## ASSIGNMENT
Copy each line below that contains "price".

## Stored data
-------

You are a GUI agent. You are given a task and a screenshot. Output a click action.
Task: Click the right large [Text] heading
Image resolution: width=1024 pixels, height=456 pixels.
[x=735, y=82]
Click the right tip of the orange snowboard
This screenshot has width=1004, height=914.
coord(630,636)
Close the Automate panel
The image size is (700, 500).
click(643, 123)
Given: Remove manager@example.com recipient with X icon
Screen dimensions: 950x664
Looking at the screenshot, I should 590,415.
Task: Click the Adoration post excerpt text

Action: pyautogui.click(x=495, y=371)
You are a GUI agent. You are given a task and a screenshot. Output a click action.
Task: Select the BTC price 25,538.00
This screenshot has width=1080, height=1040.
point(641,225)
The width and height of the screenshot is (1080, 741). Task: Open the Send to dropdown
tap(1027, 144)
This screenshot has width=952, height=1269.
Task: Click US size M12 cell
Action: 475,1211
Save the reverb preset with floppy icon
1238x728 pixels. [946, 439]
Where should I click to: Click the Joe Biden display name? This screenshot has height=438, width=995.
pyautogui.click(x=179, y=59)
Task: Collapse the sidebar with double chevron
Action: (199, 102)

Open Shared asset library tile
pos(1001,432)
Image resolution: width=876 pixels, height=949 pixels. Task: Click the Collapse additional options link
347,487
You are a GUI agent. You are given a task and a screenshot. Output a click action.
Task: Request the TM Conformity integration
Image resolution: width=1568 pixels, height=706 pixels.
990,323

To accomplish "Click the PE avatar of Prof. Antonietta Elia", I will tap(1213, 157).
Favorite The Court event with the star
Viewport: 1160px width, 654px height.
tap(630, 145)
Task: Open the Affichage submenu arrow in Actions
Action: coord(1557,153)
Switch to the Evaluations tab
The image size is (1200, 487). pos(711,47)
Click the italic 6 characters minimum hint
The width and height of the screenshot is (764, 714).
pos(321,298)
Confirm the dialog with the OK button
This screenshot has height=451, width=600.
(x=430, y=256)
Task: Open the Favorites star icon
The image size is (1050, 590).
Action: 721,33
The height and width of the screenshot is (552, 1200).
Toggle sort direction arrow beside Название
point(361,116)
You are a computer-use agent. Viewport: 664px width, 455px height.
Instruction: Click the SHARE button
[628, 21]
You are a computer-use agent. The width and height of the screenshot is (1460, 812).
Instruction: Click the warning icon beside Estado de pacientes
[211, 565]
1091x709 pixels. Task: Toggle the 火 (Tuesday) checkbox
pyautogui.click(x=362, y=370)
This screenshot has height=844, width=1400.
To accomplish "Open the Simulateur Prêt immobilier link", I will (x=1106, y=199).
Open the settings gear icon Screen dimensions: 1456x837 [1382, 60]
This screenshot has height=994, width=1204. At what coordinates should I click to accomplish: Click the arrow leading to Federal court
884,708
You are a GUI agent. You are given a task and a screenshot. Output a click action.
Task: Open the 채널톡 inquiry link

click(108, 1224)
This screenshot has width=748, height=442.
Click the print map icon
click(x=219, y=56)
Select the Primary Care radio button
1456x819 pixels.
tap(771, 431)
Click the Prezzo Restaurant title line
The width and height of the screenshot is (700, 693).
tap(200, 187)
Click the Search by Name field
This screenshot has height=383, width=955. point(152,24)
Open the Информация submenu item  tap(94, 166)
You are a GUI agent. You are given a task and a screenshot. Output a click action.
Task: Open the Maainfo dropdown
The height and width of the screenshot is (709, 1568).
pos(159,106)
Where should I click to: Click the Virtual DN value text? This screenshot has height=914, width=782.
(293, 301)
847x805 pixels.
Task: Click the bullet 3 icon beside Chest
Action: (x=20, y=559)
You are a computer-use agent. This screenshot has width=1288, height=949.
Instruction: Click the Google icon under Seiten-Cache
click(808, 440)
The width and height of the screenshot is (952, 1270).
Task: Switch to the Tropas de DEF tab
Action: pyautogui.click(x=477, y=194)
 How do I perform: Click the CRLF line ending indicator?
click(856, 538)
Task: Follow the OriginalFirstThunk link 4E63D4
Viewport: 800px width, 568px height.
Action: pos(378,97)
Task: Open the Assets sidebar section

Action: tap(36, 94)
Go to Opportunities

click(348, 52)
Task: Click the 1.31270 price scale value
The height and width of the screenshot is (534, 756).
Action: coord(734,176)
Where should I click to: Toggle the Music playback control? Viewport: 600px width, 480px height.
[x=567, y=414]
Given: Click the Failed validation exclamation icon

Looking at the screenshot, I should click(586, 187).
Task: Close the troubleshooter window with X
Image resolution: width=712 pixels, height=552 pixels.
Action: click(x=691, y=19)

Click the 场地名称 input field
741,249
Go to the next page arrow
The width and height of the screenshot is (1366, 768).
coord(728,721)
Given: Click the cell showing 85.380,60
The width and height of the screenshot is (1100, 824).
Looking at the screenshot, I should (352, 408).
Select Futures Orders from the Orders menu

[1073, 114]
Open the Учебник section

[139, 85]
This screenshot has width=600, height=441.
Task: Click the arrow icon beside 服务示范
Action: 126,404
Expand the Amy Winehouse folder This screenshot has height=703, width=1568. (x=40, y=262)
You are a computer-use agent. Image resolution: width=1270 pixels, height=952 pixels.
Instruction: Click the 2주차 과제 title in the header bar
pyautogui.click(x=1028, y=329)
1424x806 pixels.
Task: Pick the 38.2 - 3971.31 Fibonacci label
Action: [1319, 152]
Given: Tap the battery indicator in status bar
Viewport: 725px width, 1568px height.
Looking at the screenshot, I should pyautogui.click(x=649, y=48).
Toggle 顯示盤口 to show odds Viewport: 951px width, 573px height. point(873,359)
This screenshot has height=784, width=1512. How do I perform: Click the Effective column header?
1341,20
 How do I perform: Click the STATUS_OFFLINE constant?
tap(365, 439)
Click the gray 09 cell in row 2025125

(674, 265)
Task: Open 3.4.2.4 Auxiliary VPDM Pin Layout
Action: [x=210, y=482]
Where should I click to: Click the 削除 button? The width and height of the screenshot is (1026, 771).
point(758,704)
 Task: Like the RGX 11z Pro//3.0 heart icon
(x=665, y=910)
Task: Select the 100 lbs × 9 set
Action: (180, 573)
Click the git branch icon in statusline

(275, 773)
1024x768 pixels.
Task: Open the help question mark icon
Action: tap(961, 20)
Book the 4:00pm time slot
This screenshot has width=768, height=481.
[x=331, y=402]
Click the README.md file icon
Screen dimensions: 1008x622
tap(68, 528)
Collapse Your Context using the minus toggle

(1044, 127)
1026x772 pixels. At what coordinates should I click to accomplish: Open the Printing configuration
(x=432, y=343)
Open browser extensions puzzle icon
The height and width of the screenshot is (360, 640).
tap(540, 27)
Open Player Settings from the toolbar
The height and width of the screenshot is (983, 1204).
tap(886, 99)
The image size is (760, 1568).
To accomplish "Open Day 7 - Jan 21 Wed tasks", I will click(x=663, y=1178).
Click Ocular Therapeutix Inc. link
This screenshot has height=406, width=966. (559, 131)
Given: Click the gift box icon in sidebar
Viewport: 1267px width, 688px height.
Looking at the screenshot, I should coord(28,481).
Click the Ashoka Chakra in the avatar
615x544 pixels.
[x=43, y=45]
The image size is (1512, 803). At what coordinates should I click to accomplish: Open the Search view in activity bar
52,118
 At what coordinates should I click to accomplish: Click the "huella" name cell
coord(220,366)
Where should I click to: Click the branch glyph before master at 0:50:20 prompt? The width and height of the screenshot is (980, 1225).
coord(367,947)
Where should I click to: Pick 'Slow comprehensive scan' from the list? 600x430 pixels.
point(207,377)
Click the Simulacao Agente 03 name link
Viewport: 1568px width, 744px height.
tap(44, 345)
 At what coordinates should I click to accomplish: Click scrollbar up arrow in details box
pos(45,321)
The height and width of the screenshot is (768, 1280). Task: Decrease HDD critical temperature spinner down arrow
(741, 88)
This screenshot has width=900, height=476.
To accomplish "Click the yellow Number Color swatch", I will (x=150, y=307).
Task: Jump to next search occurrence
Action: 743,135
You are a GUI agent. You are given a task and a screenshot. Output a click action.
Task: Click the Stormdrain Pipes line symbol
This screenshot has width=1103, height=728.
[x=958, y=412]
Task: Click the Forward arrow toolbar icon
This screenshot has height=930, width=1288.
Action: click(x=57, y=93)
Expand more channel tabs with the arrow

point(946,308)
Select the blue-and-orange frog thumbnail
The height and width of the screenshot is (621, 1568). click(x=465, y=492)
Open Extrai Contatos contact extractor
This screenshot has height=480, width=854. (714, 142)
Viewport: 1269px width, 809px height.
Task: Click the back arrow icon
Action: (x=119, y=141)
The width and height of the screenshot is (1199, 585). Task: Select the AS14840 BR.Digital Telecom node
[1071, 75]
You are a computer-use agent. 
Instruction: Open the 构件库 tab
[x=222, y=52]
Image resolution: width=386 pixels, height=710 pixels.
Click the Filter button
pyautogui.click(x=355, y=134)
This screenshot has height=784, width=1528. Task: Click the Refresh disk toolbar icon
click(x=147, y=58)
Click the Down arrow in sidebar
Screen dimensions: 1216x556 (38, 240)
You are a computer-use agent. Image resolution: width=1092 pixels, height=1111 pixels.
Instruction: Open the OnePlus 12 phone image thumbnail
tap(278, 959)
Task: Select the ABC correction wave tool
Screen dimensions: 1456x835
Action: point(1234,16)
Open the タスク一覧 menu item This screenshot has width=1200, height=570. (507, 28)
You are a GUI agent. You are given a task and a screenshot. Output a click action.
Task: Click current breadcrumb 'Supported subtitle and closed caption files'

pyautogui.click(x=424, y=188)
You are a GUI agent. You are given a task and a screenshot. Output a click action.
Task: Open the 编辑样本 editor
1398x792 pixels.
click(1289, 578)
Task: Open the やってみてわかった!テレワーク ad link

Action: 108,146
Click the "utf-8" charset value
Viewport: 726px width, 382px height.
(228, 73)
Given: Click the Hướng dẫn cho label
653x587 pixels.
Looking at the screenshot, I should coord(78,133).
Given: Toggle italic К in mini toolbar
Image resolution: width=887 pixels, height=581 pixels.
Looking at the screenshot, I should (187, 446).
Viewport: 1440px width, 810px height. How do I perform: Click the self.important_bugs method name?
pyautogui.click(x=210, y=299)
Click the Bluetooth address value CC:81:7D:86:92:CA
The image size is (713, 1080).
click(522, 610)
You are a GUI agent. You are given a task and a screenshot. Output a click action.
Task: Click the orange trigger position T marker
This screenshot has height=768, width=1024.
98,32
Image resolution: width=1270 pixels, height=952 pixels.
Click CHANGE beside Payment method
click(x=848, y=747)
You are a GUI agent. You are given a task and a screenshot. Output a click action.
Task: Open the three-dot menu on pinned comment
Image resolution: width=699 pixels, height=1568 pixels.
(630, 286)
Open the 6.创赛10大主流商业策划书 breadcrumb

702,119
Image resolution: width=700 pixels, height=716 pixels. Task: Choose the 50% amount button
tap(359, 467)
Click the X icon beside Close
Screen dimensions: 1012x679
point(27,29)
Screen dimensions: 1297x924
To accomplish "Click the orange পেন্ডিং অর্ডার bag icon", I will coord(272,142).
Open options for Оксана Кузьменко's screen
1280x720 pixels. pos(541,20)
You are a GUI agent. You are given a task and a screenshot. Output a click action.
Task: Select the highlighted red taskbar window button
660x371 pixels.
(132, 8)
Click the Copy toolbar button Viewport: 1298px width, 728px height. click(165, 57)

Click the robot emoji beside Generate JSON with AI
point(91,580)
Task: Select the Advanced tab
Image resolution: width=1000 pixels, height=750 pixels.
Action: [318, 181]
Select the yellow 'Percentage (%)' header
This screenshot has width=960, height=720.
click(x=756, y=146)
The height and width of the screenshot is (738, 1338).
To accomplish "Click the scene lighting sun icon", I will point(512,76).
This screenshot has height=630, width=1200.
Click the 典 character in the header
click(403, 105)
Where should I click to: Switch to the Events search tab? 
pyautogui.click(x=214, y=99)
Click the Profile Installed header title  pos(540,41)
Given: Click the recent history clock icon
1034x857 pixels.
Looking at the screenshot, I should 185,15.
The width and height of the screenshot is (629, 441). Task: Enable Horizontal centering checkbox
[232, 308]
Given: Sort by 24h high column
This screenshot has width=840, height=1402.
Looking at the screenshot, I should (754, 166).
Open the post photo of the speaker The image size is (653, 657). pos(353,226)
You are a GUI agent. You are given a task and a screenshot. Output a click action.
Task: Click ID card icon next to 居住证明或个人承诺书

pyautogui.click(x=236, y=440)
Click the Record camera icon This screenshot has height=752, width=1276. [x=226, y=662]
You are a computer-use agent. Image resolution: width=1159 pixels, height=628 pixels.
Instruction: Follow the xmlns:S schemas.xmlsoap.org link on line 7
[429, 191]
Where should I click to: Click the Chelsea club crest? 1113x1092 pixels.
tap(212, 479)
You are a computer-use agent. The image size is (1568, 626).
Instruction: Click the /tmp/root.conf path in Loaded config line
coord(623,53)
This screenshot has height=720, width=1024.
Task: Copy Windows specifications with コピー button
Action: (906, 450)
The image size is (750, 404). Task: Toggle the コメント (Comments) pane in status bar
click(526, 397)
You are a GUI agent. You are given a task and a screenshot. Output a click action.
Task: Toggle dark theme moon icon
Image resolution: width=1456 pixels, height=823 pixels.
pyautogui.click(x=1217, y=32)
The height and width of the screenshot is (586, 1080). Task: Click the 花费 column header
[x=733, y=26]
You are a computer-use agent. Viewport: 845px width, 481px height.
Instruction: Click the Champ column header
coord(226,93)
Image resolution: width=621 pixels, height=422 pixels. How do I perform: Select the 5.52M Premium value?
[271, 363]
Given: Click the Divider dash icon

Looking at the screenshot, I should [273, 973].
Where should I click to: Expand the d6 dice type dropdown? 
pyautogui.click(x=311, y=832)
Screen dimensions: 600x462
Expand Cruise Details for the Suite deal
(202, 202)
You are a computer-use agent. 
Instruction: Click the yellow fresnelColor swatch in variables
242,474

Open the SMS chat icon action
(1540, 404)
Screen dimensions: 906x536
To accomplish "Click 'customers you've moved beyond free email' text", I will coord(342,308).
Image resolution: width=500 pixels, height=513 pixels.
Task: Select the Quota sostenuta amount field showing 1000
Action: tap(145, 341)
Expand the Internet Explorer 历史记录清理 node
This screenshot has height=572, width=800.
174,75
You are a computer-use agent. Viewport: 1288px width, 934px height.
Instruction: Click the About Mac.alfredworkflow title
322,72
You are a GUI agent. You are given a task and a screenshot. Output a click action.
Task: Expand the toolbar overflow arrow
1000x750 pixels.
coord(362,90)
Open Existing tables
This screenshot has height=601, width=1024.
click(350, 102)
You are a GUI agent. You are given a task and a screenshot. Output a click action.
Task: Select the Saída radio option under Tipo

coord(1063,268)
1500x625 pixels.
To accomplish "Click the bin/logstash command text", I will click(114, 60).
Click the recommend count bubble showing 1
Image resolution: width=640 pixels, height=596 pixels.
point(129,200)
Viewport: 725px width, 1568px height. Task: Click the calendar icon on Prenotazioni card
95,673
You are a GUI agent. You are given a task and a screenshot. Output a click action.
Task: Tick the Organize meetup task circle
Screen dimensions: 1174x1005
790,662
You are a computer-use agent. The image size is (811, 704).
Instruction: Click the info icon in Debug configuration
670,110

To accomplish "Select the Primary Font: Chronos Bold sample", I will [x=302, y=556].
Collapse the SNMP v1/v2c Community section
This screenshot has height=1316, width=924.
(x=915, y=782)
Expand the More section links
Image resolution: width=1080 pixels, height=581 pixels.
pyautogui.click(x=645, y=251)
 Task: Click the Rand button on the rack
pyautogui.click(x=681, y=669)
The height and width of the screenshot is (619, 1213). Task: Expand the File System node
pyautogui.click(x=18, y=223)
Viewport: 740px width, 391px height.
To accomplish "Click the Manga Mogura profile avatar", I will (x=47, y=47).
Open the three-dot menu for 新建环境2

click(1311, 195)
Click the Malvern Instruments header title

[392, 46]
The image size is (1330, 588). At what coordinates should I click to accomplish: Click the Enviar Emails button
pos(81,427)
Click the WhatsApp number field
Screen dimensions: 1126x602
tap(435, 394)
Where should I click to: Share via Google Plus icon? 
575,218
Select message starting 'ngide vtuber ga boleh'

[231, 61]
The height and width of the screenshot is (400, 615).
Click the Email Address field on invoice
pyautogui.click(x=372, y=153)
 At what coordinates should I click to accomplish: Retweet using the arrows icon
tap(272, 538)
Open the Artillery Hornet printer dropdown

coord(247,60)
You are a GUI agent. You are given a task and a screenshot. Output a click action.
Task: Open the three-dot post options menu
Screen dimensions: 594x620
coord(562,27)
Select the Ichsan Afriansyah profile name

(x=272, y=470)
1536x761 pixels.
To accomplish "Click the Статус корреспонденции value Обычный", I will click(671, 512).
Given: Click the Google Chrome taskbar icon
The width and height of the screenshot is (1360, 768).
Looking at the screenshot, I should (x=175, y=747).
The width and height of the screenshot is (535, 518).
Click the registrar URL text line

-------

## WRITTEN ANSWER
Task: Select the BTC price 25,538.00
Task: Click the 1.31270 price scale value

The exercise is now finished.